Lóriga había tenido visiones desde niña. Había visto la ola gigantesca que un verano había cubierto el puerto de Maunesí, donde murieron docenas de personas. Predijo la sequía que durante dos años azotó la región norte del país de los ralicias. A sus diez años, le dijo a su madre que se despidiera de su hermana, pues moriría antes de que acabara el invierno, lo que sucedió como había dicho. En una ocasión, había conversado toda una noche con su abuelo, un hombre llamado Enú Ham, un poeta estudioso de los viejos mitos, quien había sido conocido en vida como Ham el Rimador. Lóriga les contó que el viejo Enú le había asegurado que las viejas rimas decían la verdad, que él mismo había cantado en susurros sus rimas frente al Árbol de Homa. Durante toda su vida, Lóriga había vivido este tipo de acontecimientos tan extraños como extraordinarios, y Nu la conocía de siempre, así que confiaba en ella plenamente. Si creía que podían atravesar el Valle de las Nieblas era porque ella le había dicho que era posible.

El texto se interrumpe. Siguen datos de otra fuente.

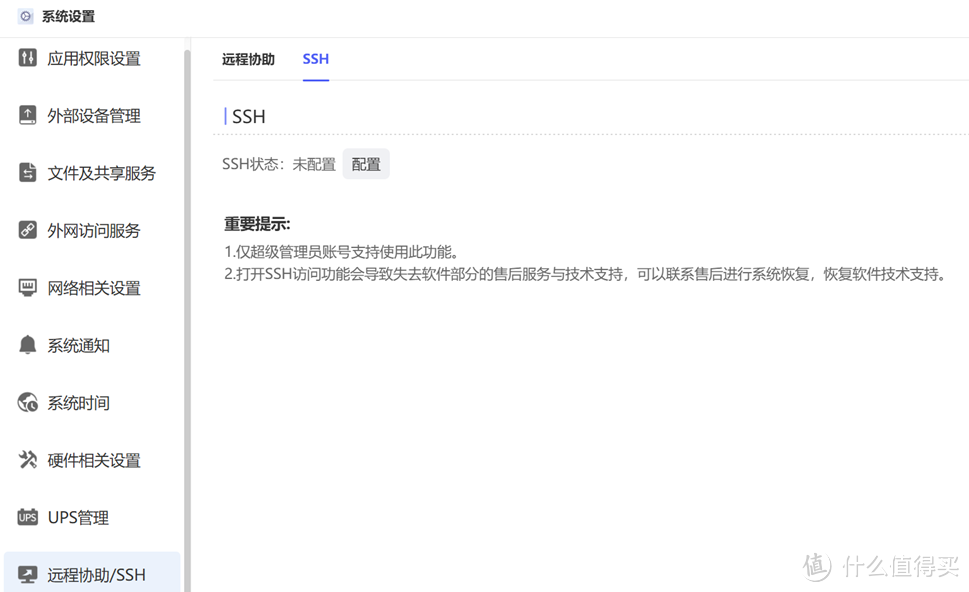This screenshot has height=592, width=969.
Task: Select the SSH tab
Action: [315, 59]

Cuando Lóriga empezó a soñar, confiaron que, llegado el momento, se encontrarían con un guía, un elegido, un domador o un vidente que los llevara hasta el Árbol. Según las antiguas leyendas, nadie más que los domadores o los videntes podían atravesar la niebla, pues sólo ellos sabían dónde se encontraba el Árbol y podían andar hasta allá incluso con los ojos cerrados, pues todos los caminos se hallaban en su interior, como tatuados en su espíritu. Tanto Nu como Lóriga estaban convencidos de que aquello contado en las antiguas rimas no era mitología sino historias acontecidas en otra época del mundo. Creían en la raza de los domadores, aunque no se había visto ninguno por esas tierras en siglos. Y creían en el Gran Árbol, como muchos maestros del pequeño país de los ralicias. Cuando Lóriga observó a Lobías Rumin, se llevó una impresión distinta a la de Nu, pues no observó a un simple chico vendedor de leche fresca, sino a alguien más, alguien a quien quizás había visto en sueños.

—Era sólo un granjero —dijo Nu—. Es evidente.

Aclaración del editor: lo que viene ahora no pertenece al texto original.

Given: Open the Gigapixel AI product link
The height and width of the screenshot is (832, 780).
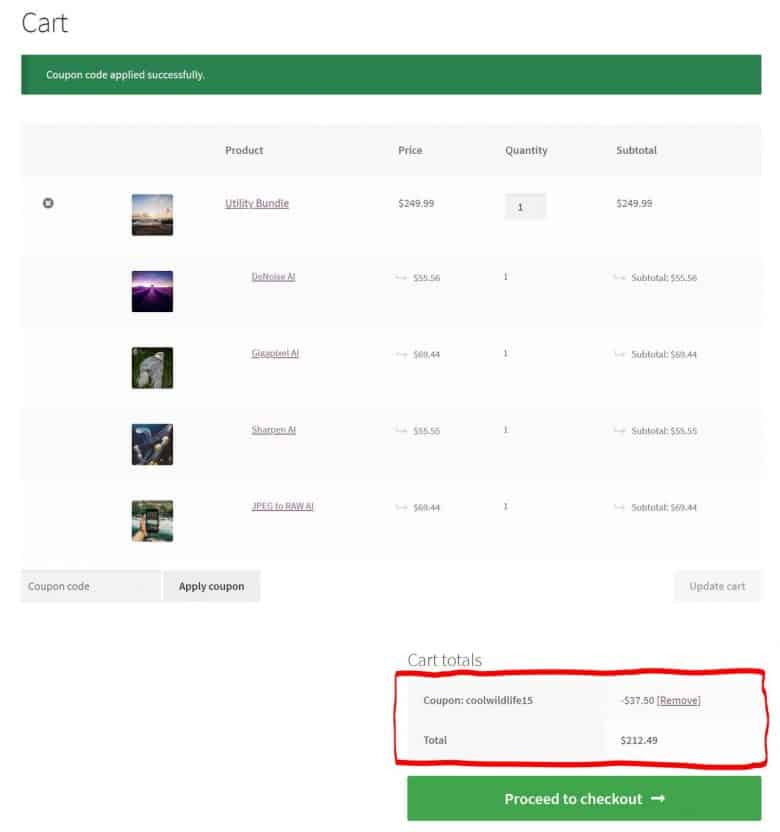Looking at the screenshot, I should click(275, 354).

—Lo sé —dijo Lóriga—, pero ¿qué aspecto querías que tuviera? ¿Acaso esperabas que bajara de un caballo vestido como un rey o acaso esperabas encontrar a alguien como lo muestran las pinturas? No creo que eso exista. O no de esa manera.

—No quise decir nada malo sobre el chico —dijo Nu—, es sólo que no me pareció que fuera a quien has visto.

—Si lo es —dijo Lóriga, con decisión—, de alguna manera se unirá a nosotros. Y si no lo es, no lo veremos más. Es así. Y así será. ¿Confías en ello, buen Nu?

—Confío en ello. Sin duda, si debe ser, será.